━━━━━ DATASET
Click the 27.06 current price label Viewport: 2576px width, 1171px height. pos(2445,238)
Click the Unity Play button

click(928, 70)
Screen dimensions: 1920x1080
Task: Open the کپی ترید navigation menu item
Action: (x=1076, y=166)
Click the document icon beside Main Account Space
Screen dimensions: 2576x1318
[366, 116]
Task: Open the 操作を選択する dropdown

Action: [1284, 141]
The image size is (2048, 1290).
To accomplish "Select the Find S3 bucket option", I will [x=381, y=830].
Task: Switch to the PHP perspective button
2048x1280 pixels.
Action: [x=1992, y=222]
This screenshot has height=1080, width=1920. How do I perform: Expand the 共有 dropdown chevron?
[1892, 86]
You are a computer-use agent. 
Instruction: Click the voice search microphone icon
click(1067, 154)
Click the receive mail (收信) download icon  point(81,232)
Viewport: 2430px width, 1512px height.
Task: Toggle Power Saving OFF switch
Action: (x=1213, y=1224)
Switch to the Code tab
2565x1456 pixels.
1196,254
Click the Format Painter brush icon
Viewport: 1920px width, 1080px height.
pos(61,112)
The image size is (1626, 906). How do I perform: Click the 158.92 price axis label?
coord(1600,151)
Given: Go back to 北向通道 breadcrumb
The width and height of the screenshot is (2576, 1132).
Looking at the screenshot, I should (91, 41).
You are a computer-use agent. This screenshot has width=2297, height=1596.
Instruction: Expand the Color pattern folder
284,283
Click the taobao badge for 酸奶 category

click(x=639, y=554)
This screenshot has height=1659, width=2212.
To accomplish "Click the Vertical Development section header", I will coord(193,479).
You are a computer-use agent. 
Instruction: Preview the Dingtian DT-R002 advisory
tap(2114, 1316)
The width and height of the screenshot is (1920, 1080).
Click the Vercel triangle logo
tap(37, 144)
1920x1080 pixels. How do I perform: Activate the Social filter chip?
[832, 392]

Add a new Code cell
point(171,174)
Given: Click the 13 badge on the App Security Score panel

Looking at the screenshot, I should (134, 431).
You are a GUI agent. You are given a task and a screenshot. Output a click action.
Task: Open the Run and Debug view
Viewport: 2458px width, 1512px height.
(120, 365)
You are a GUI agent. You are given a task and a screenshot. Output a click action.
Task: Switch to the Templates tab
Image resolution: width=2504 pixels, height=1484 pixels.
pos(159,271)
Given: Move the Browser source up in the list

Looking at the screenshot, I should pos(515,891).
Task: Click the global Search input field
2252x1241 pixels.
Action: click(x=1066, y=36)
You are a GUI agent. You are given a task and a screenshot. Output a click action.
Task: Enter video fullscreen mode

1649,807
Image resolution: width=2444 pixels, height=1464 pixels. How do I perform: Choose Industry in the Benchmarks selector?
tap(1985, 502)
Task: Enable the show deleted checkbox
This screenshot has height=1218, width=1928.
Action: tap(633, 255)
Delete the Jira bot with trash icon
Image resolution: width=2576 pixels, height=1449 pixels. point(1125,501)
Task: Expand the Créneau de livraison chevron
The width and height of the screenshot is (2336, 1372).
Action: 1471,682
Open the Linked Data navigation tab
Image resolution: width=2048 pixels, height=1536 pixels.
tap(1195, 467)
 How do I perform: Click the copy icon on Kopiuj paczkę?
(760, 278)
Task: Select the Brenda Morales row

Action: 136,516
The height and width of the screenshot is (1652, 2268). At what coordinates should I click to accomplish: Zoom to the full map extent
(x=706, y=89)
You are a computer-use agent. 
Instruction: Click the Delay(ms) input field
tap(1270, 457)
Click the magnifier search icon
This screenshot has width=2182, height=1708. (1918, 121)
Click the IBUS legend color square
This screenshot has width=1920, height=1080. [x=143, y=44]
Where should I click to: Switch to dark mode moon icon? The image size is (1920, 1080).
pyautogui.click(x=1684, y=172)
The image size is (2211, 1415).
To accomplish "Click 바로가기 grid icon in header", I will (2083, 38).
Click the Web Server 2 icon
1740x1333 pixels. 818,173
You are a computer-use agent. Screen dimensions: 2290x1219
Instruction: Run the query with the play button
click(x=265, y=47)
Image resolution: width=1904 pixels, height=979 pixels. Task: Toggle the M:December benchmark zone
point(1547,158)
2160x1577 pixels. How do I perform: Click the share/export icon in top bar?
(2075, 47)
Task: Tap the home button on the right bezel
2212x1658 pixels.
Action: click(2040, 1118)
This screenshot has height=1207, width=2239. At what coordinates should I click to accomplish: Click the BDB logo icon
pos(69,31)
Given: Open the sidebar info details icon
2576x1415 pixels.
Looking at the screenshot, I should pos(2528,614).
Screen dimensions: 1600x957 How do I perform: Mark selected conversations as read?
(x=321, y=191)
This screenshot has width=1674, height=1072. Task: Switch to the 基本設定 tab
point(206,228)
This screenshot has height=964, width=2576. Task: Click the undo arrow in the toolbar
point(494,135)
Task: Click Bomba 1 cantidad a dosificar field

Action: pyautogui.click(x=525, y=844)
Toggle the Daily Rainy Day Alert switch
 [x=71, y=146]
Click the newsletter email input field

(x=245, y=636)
━━━━━━━━━━
Reproduce exactly the line that holds "Task: Click Bomba", then every line after it, ending with the final line of the records above.

Task: Click Bomba 1 cantidad a dosificar field

Action: pyautogui.click(x=525, y=844)
Toggle the Daily Rainy Day Alert switch
 [x=71, y=146]
Click the newsletter email input field

(x=245, y=636)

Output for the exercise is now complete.